A fully animated musical sequence, "Thank Gosh It's Monday", was also cut from the film. This song was originally going to be part of The SpongeBob Movie: Sponge Out of Water, but it was cut for time.

"Erase Your Little Sadness" is the theme song for the Chinese version of the film sung by the Chinese-Korean pop group UNIQ.
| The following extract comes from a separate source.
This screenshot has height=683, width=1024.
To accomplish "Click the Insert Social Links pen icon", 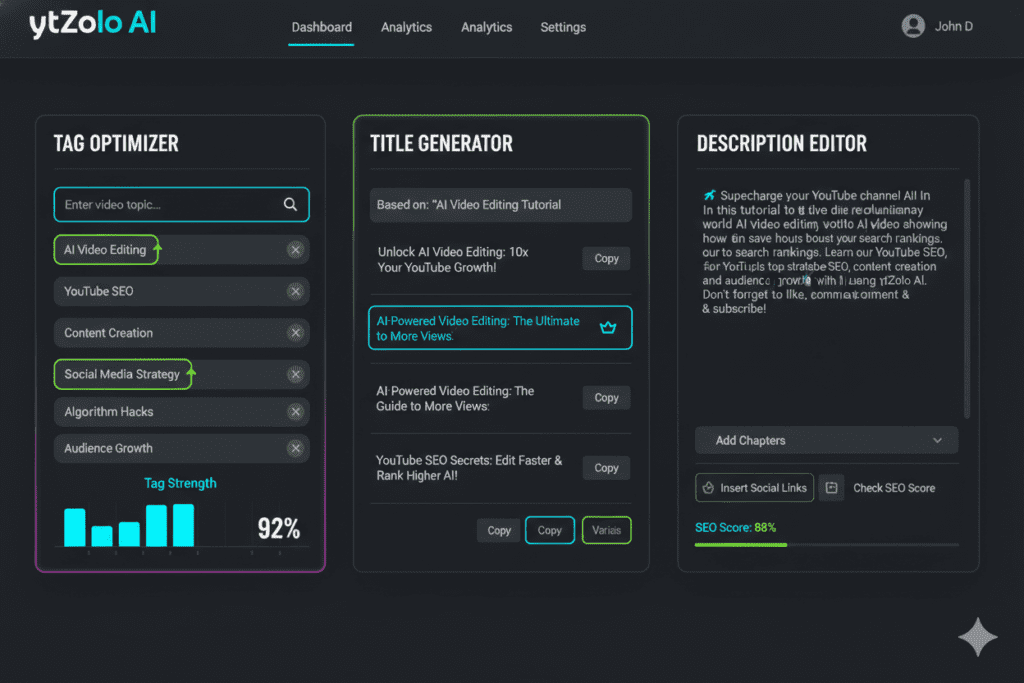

== Music from The SpongeBob Movie: Sponge Out of Water ==

It was announced that Pharrell Williams with his band N.E.R.D would write a song, which is titled "Squeeze Me", for the film. It was released as a single on January 5, 2015. The band further wrote two more songs for the soundtrack. A five-song EP was released digitally on February 3, 2015.

=== Track listing ===

| No. | Title | Artist | Length |
|---|---|---|---|
| 1. | "Squeeze Me" | N.E.R.D | 2:34 |
| 2. | "Patrick Star" | N.E.R.D | 1:46 |
| 3. | "Sandy Squirrel" | N.E.R.D | 3:01 |
| 4. | "Team Work" | Tom Kenny & Mr. Lawrence; | 1:07 |
| 5. | "Thank Gosh It's Monday" | Tom Kenny, Bill Fagerbakke & Clancy Brown; | 2:40 |

== The SpongeBob Movie: Sponge Out of Water (Music from the Motion Picture) ==

The original score for the film was composed and conducted by John Debney and performed by the Hollywood Studio Symphony. Debney used Hawaiian steel guitars, bassoons and orchestral music, to produce familiar as well different sounds that would expand the 1980s synthesized music. On February 16, 2015, Debney announced via Twitter that Varèse Sarabande would release his score digitally. The score released in the UK on March 2, 2015, and on the following day in the US, along with a physical release on March 24, 2015.

=== Track listing ===

| No. | Title | Length |
|---|---|---|
| 1. | "Burger Beard on Island" | 3:09 |
| 2. | "Burger Beard Starts to Read" | 0:35 |
| 3. | "Plankton Attack / Tank Defeat / Giant Robot / Trying to Steal Formula" | 4:07 |
| 4. | "Torturing Plankton / Refund" | 3:18 |
| 5. | "Escaping in a Bubble" | 2:33 |
| 6. | "The End / Get Him" | 5:06 |
| 7. | "Going to Sleep / Inside SpongeBob's Brain" | 2:09 |
| 8. | "Getting the Key / Plankton Rescues Karen" | 1:53 |
| 9. | "Intro Bubbles" | 2:08 |
| 10. | "Stealing Formula Back / Pirate Ship and Food Truck" | 2:53 |
| 11. | "My Very Own Food Truck / Sandy Proposes Sacrifice" | 1:49 |
| 12. | "Bubbles to the Rescue / Beach Search for Krabby Patties" | 3:56 |
| 13. | "Beachfront Antics / Bike Path Encounters / Home of the Krabby Patty" | 2:54 |
| 14. | "Story Rewrites / Invincibubble" | 2:50 |
| 15. | "Chasing Burger Beard / Team Worked" | 4:04 |
| 16. | "Not So Fast Burger Beard / PlankTON / Real Teamwork" | 5:47 |

=== Reception ===
James Southall of Movie Wave wrote "Given how bitty it is and that many of the cues consist of a number of shorter ones pasted together, it's impressive that it stands up as a listening experience as well as it does – and testament to the composer's skill at crafting decent music for just about any kind of film." Filmtracks.com wrote " there are many things to admire about Debney's continued mastery of the children's genre in The Spongebob Movie: Sponge Out of Water, but this kind of music will test your tolerance for the genre after twenty minutes."